> GIVEN TEXT:
* BEGIN *

24 Mar 2021

读书笔记 - DDIA(1)

Fundation of Database System

Data Models:

  1. Data Models are layererd:

    • Application layer (data structure) -> database layer -> byte layer -> hardware layer
    • Abstractuib layers hide the complexity of the next layer and provide clean doe interface
  2. NoSql vs RDBMS

    • RDBMS has been around for a while, and generalize very well to serve most of the internet use cases; many attempts to overthrown it failed
    • NoSql comes along with a hype, becasue:
      • need for greater scalability, for latrge dataset and throughput
      • free and open source
      • specialized query
      • a more dynamic and expressive data model
  3. Impedence Mismatch: the awkward translation between object in application code and models of table in rdbms

    • ORM exists to hide the boiler code;
  4. Many-to-One and Many-to-Many

    • Advantage of using normalization: deduplication
    • RDBMS supports join easily
    • Document database joins are not needed
  5. Debating on Many-to-Many Solution

    • Network Model: use a pointer as access path, scanning one record a time until find the one looking for
      • Document database reverted bacik to hierarchical model in one aspect: storing the nested records with the parent record, instead of separate table
      • Forieng Key are essentially document reference
  6. Relational vs Document DB:

    1. Documnet DB: schema flexibility, closer to application data structure, performance
    2. Relational: better join, many-to-one and many-to-many

    3. Closer to application datastruture: depends on whther many-to-many is needed (RDBMS is better if needed), Document DB can solve this with denormalization, but this will require constant application code update
    4. Schema Flexbility: Document Database doesn’t have a fixed schema on the database level, but the application code reading the record imply a schema - schema-on-read (dynamic checking); relational databases has an explicit schema on the database level - schema-on-write (compile time checking);
      • ALTER Schema query is typically slow
    5. Data locality for query: Document database store data in continuouns string, Relational Database will require multiple index look up
      • This advantage only apply whe you need large parts of the document at the same time
      • On update, the document usually needs to be rewritten
    6. Skip Data Query

Storage and Retrieval

An idea of how the storage engine is doing under the hood helps tune a storage engine perform well on your kind of workload.

  1. Log Storage: only append new data, only return most recent key-value

    • Hash inex to keep track the offset of the key

    • Log data can be stored into data file segment, which can be closed and perform compaction(deduplication) on these segment
      • During compaction, it is also common for us to merge small old segments into new segment, this can happen in the background while we still serve read and write with the old segment and swithc to the new segment when it is ready.

* END *

> WHAT IS EXPECTED: Transcribe the passage of the database notes from "1. Log Storage: only" to "it is ready.". You won't need the listing that comes next.

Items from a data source
* BEGIN *

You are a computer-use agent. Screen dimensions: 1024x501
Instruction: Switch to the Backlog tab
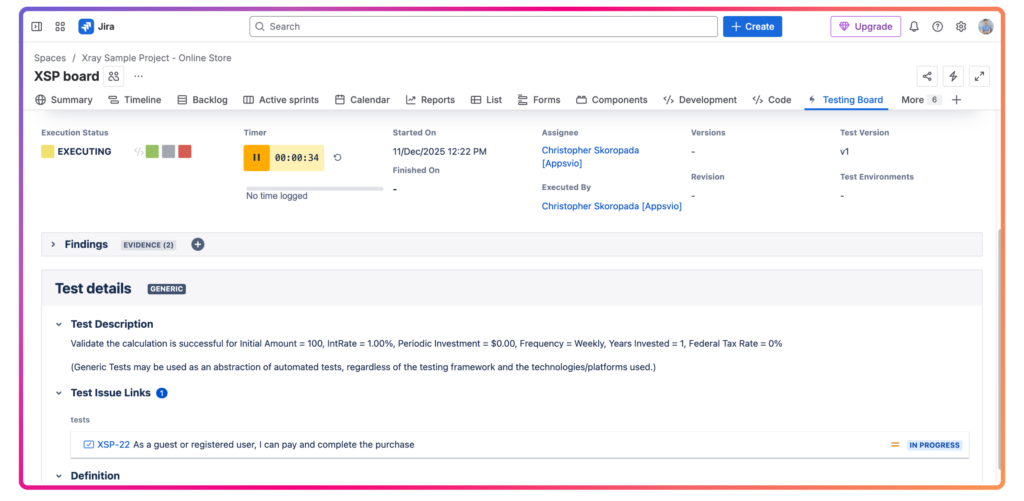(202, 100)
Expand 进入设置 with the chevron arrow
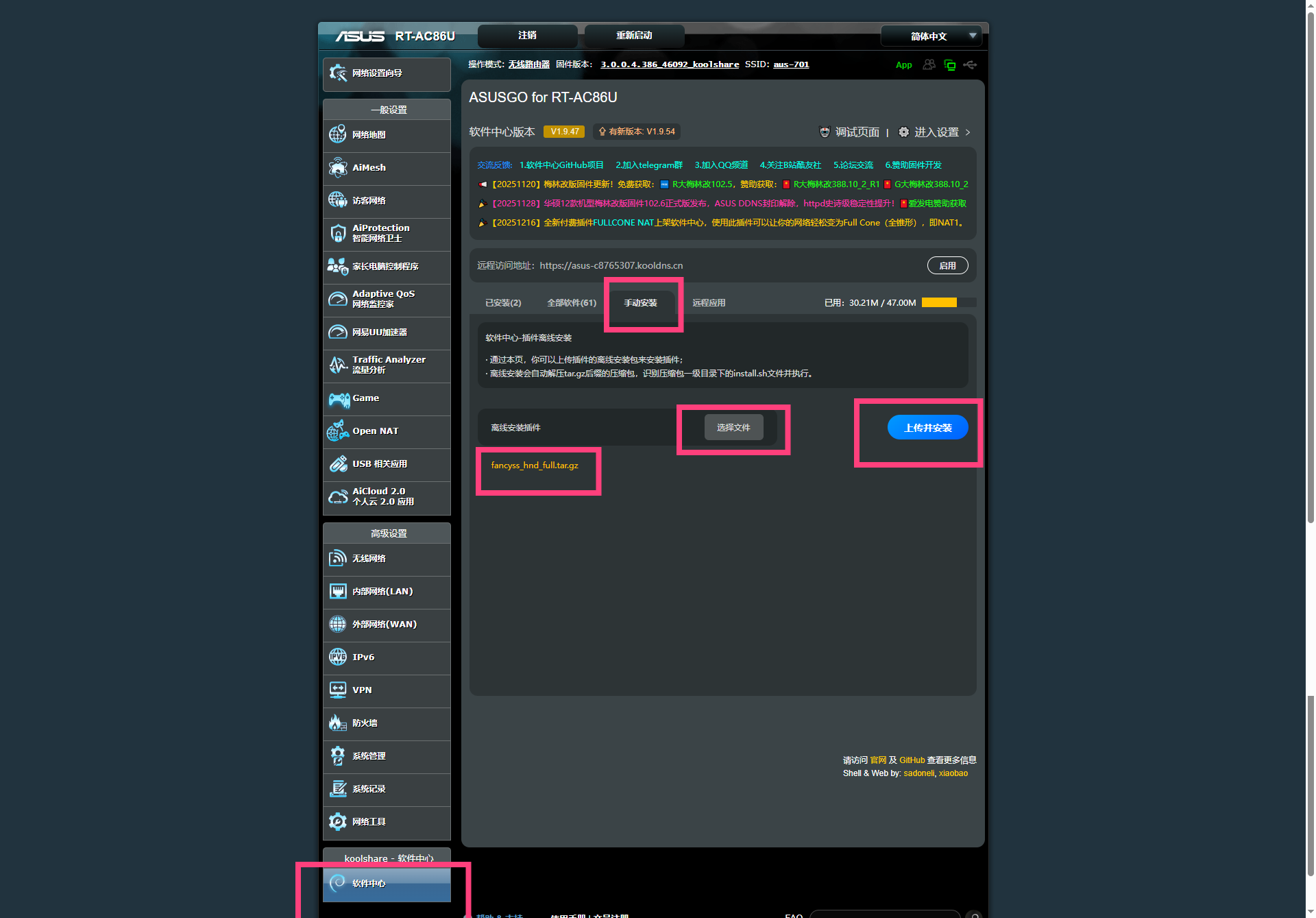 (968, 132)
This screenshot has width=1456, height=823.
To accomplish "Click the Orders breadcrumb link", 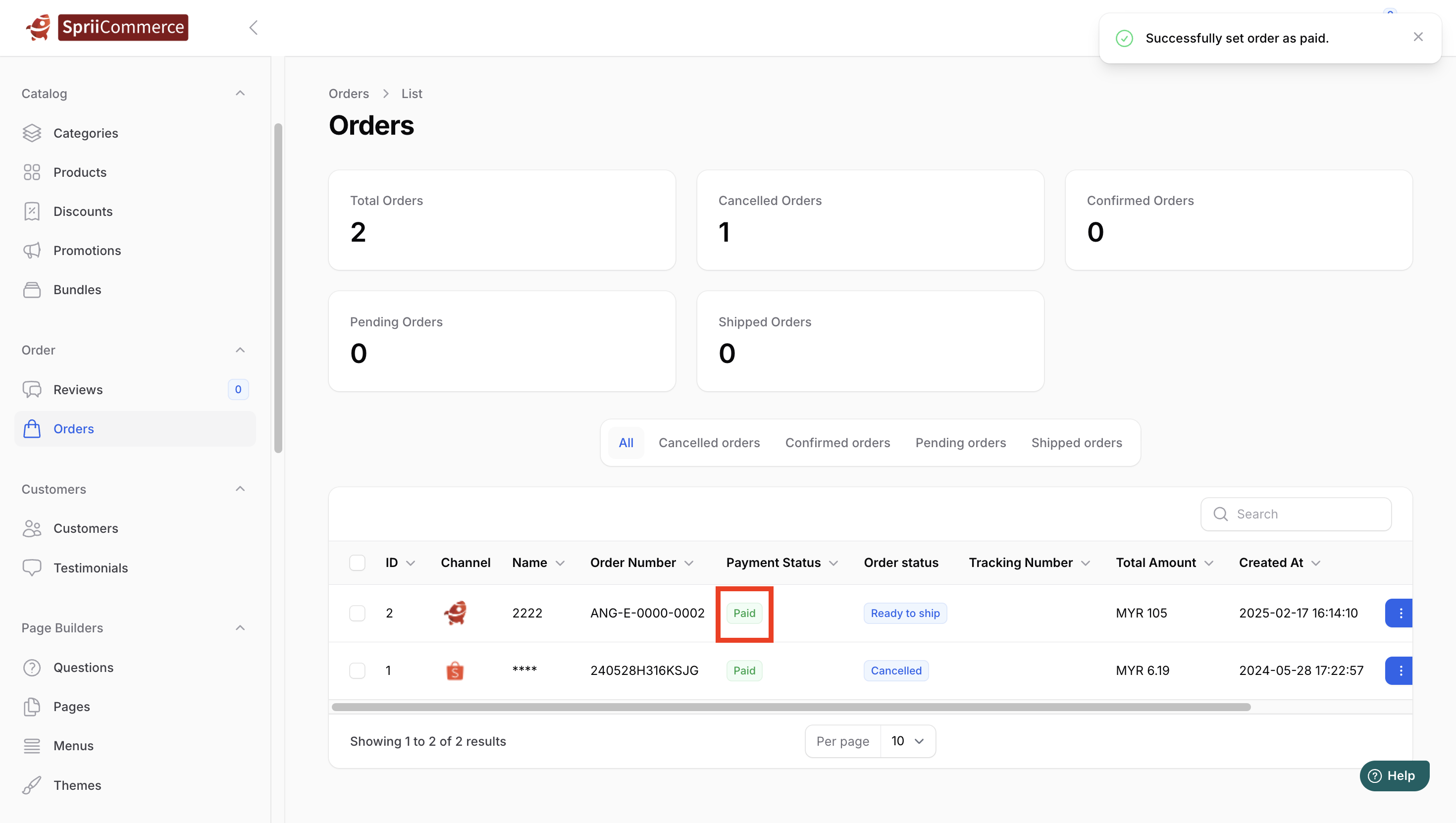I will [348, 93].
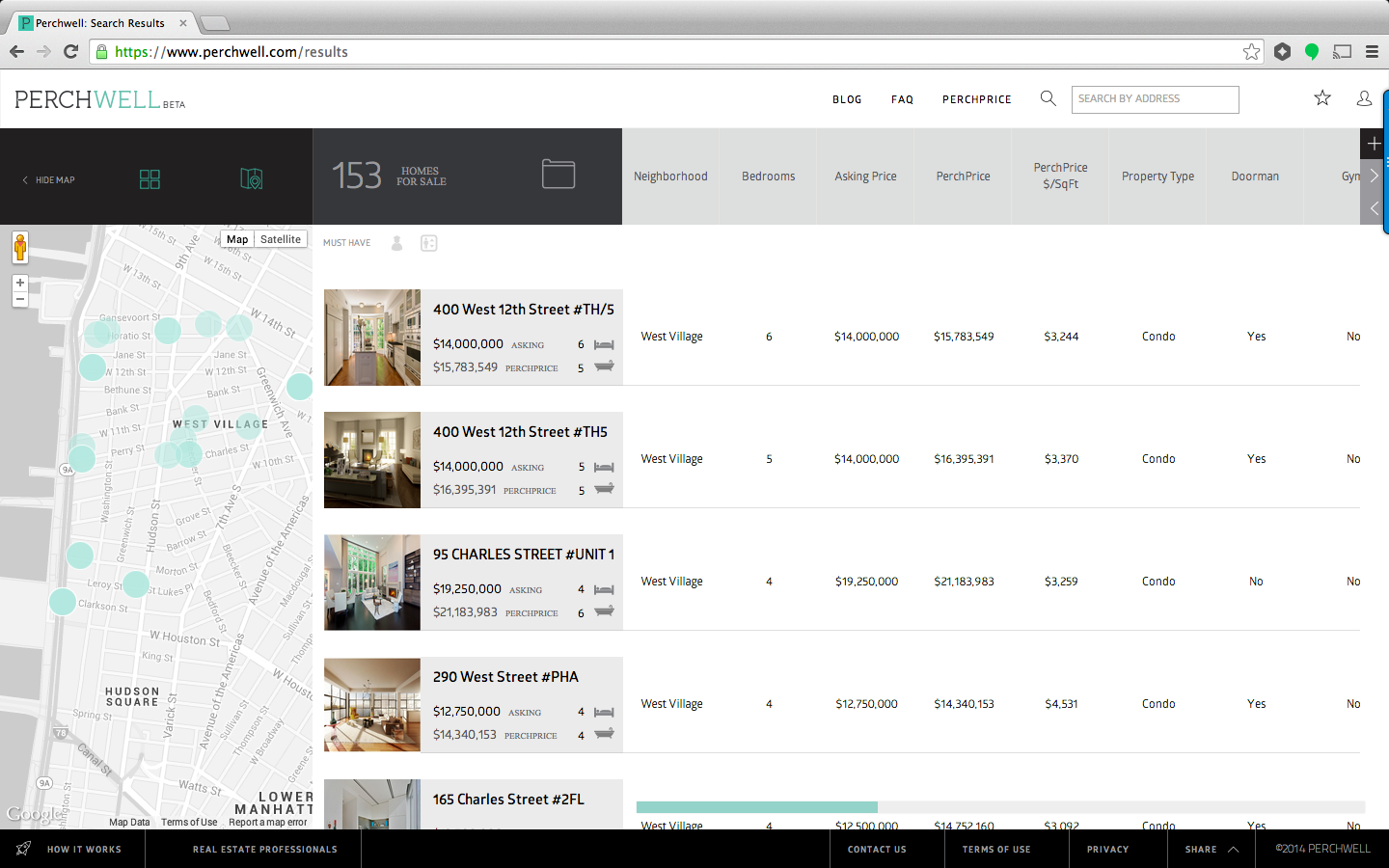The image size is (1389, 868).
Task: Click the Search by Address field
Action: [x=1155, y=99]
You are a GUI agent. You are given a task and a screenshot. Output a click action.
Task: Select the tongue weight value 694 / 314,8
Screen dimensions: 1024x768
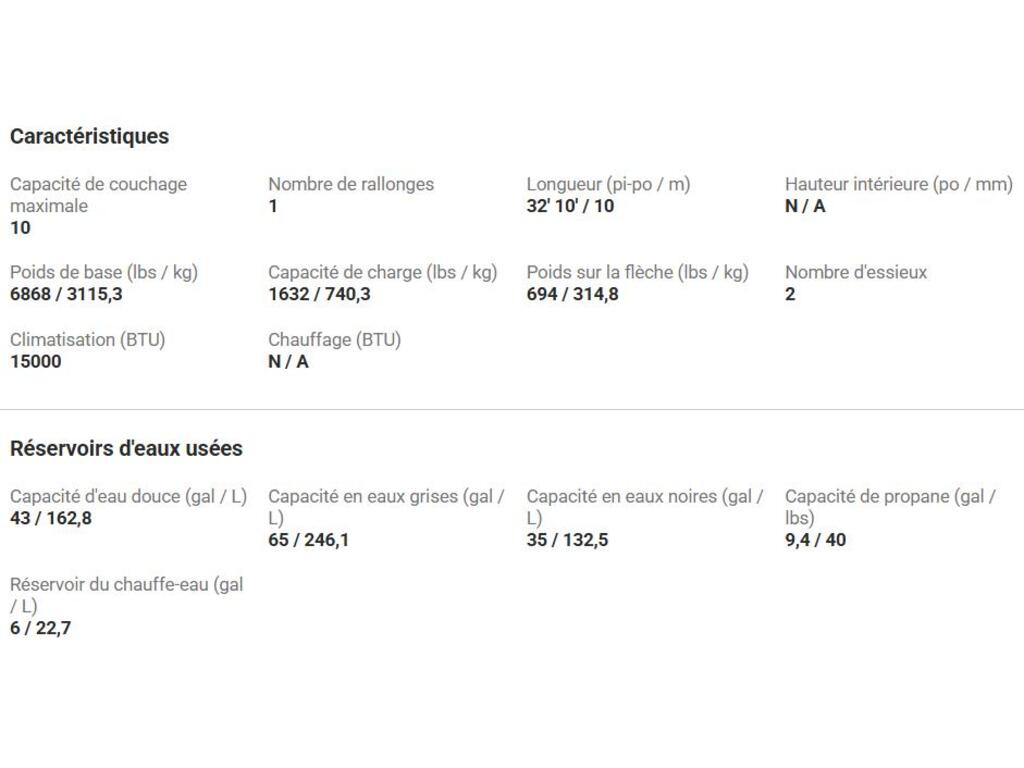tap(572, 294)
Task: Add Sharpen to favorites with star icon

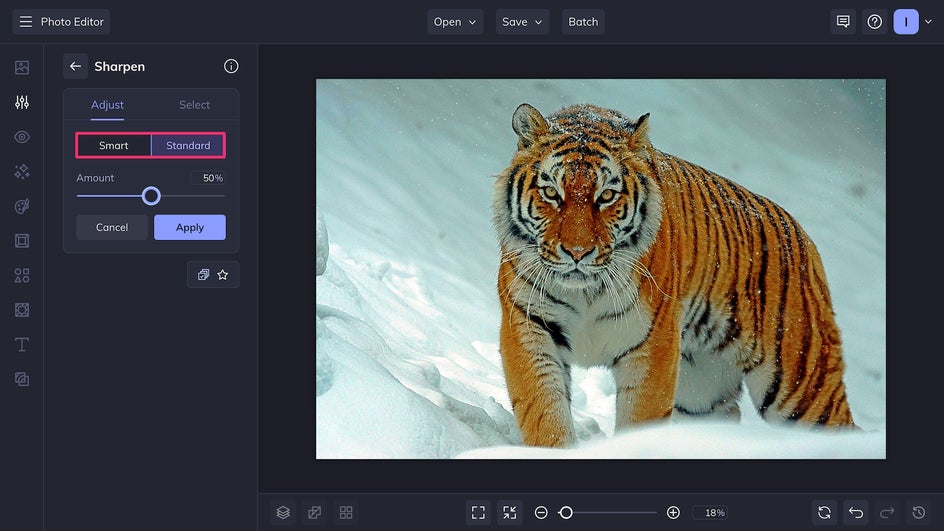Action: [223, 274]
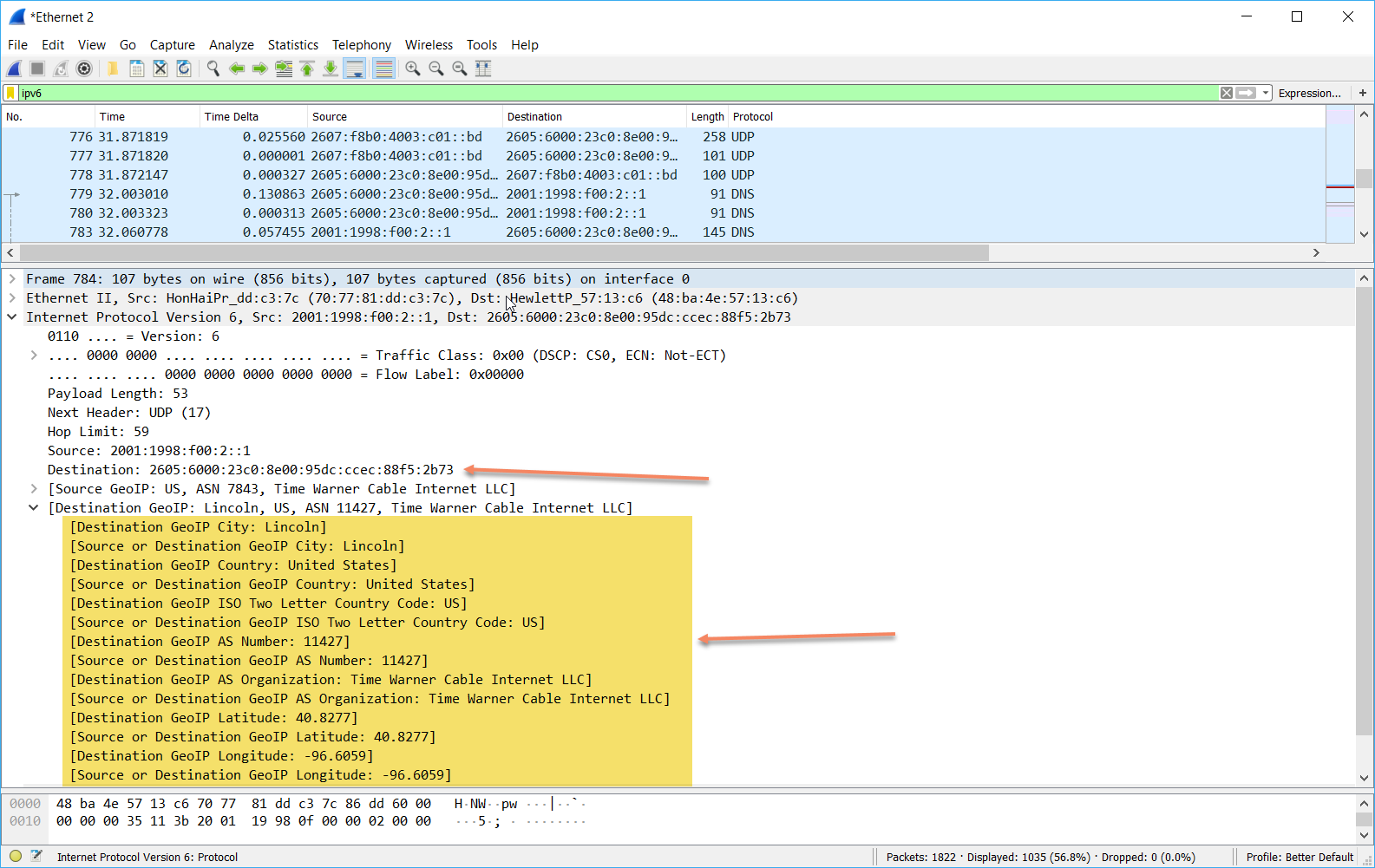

* END *

> WRITTEN SOLUTION:
1. Log Storage: only append new data, only return most recent key-value

    • Hash inex to keep track the offset of the key

    • Log data can be stored into data file segment, which can be closed and perform compaction(deduplication) on these segment
      • During compaction, it is also common for us to merge small old segments into new segment, this can happen in the background while we still serve read and write with the old segment and swithc to the new segment when it is ready.